Cupping, similarly to gua sha, is a method rooted in a long history of Chinese medicine.  Essentially, the practice of cupping involves the uses of suction of a cup on the skin,  enabling the skin to lift from the subcutaneous layers and increasing local flow of blood and fluids. The suction and negative pressure created through cupping increases blood circulation, loosens muscles and connective tissue, clears “heat”,  and creates a soothing, sedating effect on the nervous system. It also helps to draw out dead or stagnant blood cells, cellular debris, lymph fluid, and stimulates the immune system releasing toxins out of the deeper tissues and up toward the surface, allowing for easier release from the body and improving overall blood circulation to the area.  It can leave temporary marks that looks like a bruise. The marks take a few days to a week to disappear.

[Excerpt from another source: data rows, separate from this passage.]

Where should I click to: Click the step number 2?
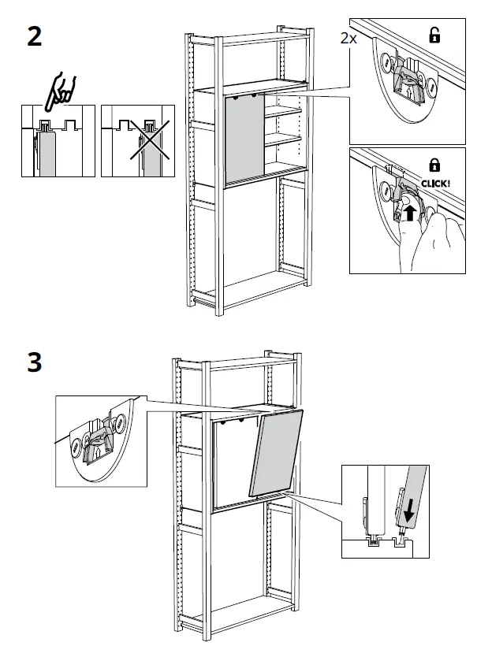pyautogui.click(x=34, y=37)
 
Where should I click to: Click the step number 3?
pyautogui.click(x=34, y=363)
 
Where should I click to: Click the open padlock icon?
pyautogui.click(x=434, y=34)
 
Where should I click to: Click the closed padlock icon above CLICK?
pyautogui.click(x=434, y=164)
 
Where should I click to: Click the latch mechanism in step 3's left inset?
pyautogui.click(x=99, y=440)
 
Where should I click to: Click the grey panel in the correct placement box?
pyautogui.click(x=48, y=152)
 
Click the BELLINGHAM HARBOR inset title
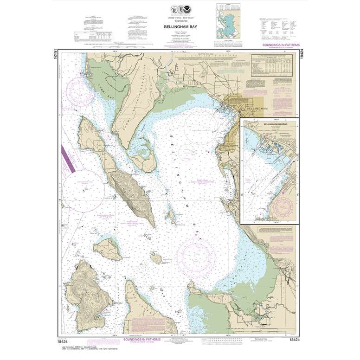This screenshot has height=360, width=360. click(x=263, y=125)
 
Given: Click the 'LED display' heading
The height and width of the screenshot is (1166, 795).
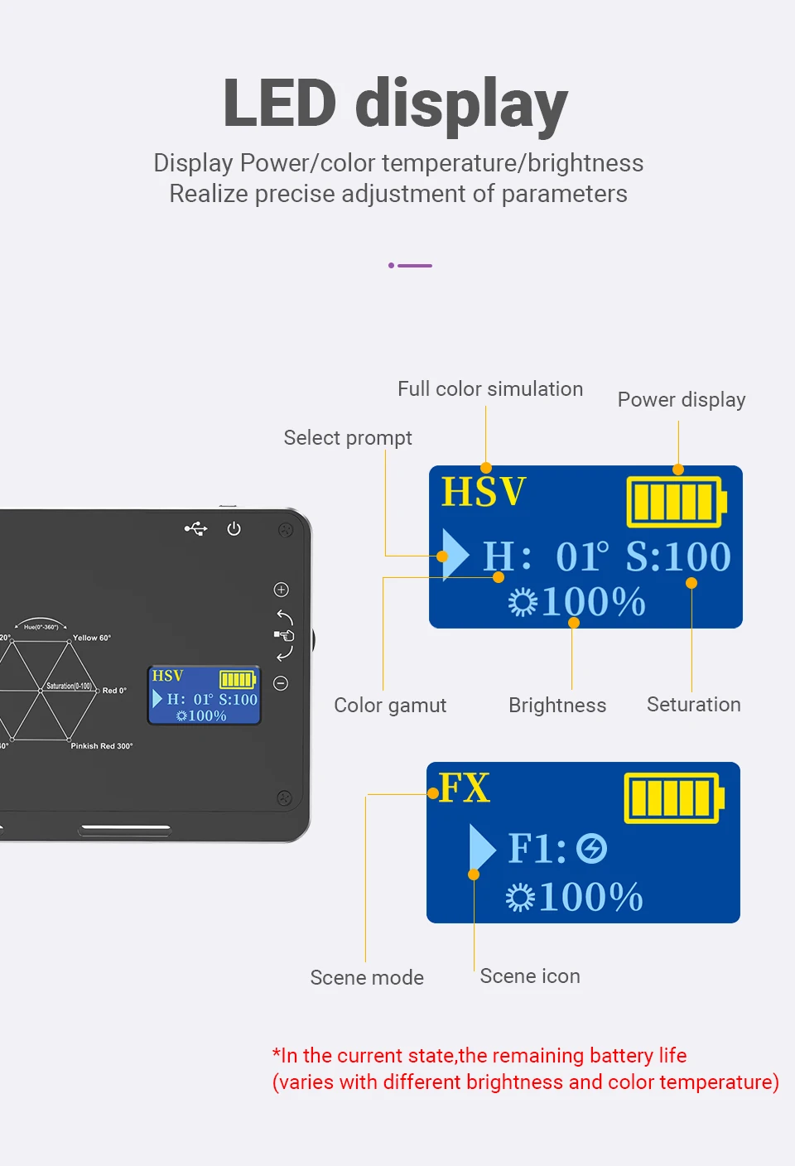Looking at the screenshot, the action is pos(395,104).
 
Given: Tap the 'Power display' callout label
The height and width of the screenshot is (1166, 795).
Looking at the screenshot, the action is pos(682,400).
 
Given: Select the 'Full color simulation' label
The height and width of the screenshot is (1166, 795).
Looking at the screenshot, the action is pos(490,389).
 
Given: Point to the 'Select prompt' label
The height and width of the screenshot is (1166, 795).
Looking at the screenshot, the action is pos(348,438).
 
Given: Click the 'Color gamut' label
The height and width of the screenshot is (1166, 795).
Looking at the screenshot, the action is pos(390,706).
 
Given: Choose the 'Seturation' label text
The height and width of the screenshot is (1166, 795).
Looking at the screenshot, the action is pos(694,705).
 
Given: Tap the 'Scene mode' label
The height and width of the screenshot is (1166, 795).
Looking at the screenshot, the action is pos(367,978).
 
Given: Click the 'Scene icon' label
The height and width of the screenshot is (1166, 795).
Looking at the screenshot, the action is pos(530,976).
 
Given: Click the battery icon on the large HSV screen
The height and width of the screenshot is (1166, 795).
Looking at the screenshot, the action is pos(676,502).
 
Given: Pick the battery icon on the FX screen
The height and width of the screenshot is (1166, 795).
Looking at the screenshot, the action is pos(673,798).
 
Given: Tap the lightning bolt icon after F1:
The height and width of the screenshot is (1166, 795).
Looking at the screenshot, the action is pos(592,849).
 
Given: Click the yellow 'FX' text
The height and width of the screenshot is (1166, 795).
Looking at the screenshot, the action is pos(465,788).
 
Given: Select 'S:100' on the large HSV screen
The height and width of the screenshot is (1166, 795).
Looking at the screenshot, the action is pos(678,556).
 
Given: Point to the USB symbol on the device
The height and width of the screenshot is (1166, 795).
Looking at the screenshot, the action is pos(196,528).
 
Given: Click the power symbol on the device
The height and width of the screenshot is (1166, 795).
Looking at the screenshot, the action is pos(234,528).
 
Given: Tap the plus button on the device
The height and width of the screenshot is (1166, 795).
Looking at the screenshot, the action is pos(282,590).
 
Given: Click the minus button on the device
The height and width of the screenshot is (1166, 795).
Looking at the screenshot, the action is pos(282,683).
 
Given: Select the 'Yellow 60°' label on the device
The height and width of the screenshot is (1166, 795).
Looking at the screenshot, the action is pos(92,638).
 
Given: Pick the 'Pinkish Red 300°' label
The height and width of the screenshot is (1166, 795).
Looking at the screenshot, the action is pos(102,746).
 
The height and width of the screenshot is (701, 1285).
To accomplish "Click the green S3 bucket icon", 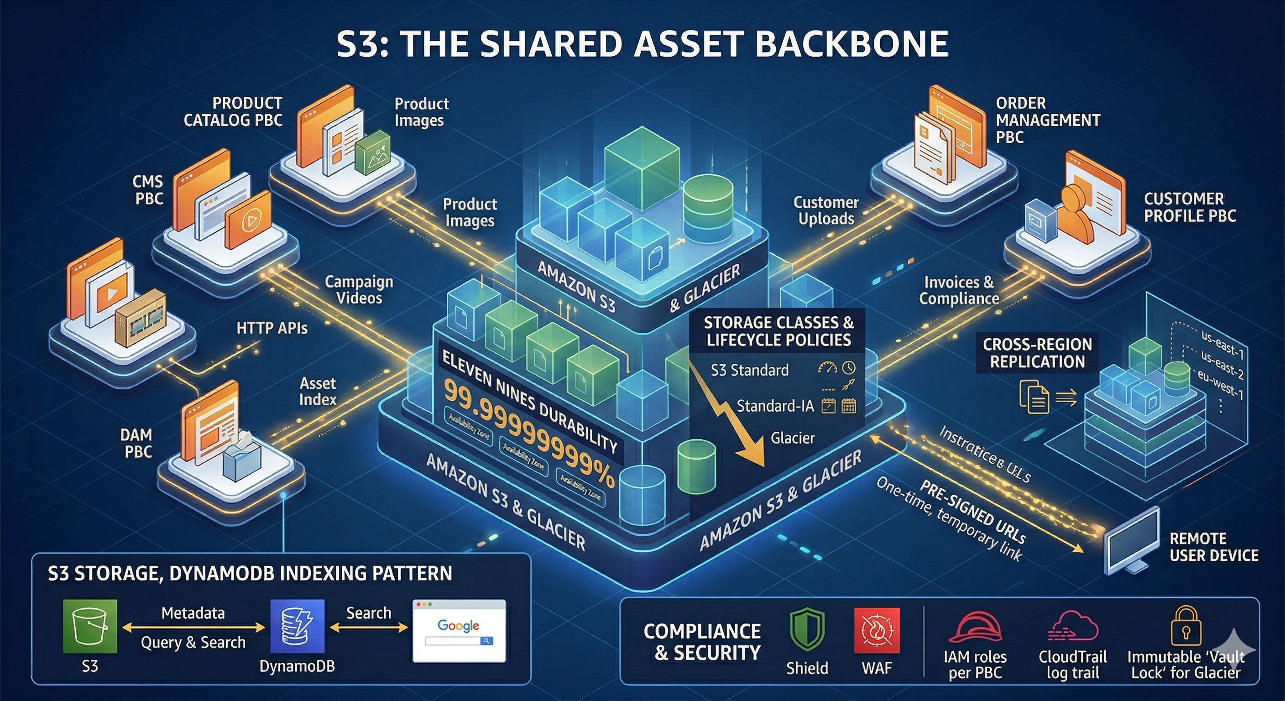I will coord(90,627).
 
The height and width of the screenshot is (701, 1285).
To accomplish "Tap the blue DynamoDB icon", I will coord(298,627).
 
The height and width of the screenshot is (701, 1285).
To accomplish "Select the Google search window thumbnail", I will coord(459,631).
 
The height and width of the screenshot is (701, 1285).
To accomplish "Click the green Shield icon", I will coord(807,630).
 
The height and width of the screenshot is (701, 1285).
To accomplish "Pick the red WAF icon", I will coord(877,630).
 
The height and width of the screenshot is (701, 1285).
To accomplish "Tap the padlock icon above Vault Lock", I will coord(1186,626).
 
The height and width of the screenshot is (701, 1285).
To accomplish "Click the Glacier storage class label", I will coord(792,438).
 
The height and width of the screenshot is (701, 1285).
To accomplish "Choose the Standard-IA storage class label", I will coord(775,406).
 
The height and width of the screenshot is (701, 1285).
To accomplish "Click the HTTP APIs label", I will coord(272,328).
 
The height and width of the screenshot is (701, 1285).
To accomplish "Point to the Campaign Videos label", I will coord(359,290).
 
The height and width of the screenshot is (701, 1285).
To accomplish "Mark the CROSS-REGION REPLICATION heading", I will coord(1037,353).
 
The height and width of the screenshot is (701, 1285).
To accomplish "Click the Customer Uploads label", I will coord(826,210).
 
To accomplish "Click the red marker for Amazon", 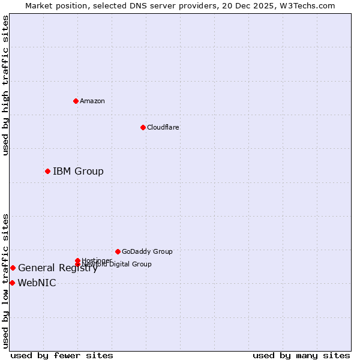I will click(76, 101).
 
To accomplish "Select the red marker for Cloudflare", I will click(143, 127).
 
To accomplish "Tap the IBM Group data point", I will click(47, 172).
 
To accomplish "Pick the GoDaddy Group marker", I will click(118, 251).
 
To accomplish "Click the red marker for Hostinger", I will click(77, 260).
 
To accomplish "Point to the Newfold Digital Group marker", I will click(77, 264).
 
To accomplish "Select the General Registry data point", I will click(13, 268).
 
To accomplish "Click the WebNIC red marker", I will click(12, 283).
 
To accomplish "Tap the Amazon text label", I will click(92, 101).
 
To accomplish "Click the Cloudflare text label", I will click(163, 127).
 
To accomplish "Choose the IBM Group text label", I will click(78, 172).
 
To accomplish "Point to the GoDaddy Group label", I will click(147, 251).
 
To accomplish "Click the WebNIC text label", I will click(37, 283).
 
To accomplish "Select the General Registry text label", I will click(58, 268).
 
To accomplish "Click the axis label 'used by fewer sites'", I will click(62, 355).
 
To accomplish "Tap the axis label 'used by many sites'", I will click(301, 355).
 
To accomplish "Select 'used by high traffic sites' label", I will click(5, 85).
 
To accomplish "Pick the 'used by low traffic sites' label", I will click(5, 281).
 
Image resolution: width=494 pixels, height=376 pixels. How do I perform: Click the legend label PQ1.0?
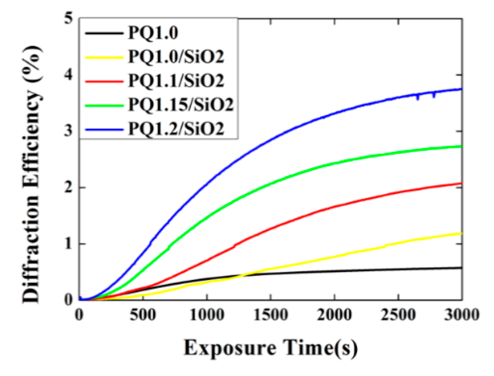[x=153, y=33]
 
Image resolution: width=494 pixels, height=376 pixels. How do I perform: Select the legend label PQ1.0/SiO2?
[x=176, y=57]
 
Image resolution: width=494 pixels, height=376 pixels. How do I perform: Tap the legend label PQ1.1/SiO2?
[x=176, y=81]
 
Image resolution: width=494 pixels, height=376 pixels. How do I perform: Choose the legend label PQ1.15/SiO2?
[x=181, y=104]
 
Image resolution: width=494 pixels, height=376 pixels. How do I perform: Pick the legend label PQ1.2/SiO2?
[x=176, y=128]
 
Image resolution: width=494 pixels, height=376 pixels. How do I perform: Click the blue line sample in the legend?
[x=104, y=129]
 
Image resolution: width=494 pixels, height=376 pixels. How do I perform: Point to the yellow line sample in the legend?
[x=104, y=57]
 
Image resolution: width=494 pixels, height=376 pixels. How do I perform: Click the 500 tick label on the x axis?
[x=143, y=315]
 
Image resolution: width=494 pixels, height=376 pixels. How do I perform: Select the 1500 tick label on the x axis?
[x=270, y=315]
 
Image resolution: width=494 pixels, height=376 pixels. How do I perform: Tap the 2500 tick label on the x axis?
[x=398, y=315]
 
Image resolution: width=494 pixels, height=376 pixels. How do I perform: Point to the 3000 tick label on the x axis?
[x=461, y=315]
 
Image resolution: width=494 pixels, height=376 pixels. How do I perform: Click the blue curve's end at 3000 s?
[x=461, y=89]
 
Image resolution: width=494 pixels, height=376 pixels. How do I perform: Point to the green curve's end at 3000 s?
[x=461, y=146]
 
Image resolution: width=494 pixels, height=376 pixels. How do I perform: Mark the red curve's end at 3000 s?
[x=461, y=183]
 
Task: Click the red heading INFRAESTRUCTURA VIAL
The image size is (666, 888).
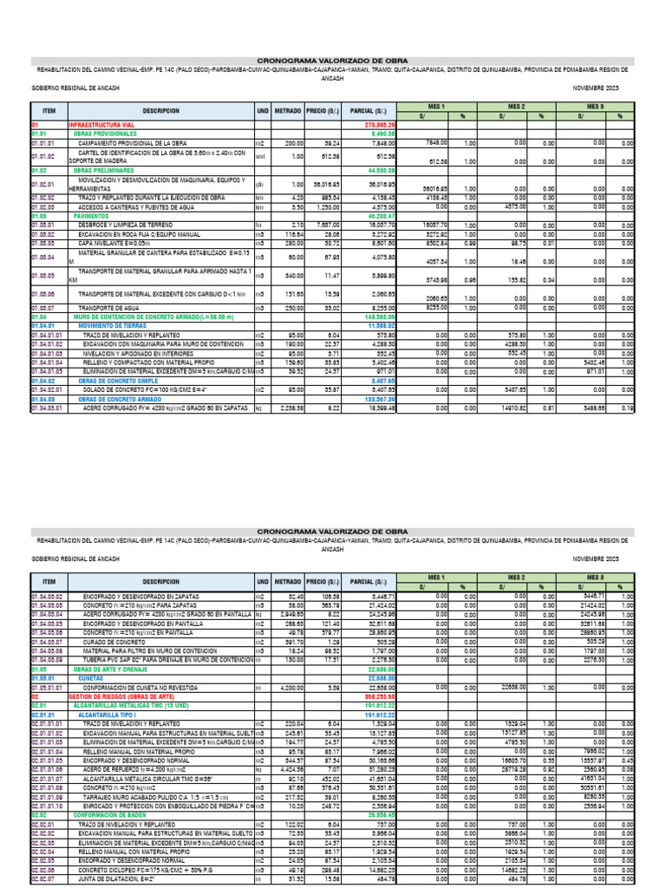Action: [x=98, y=126]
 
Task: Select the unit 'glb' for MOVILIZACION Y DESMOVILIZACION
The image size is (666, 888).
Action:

From a Chinese medicine perspective, cupping “opens” the channels, the pathways in the body through which “Qi” (dynamic life force energy) flows. A free flow of Qi is necessary to support the function of the body’s tissues and organs. When that flow is obstructed, and the Qi and blood are stagnant, pain and dysfunction results. Cupping helps to improve the flow of Qi and blood, allowing for improved function and healing. Cupping is a relaxing therapy and the benefits will last a few days to one week. Repeated visits may be necessary depending on the severity of the condition.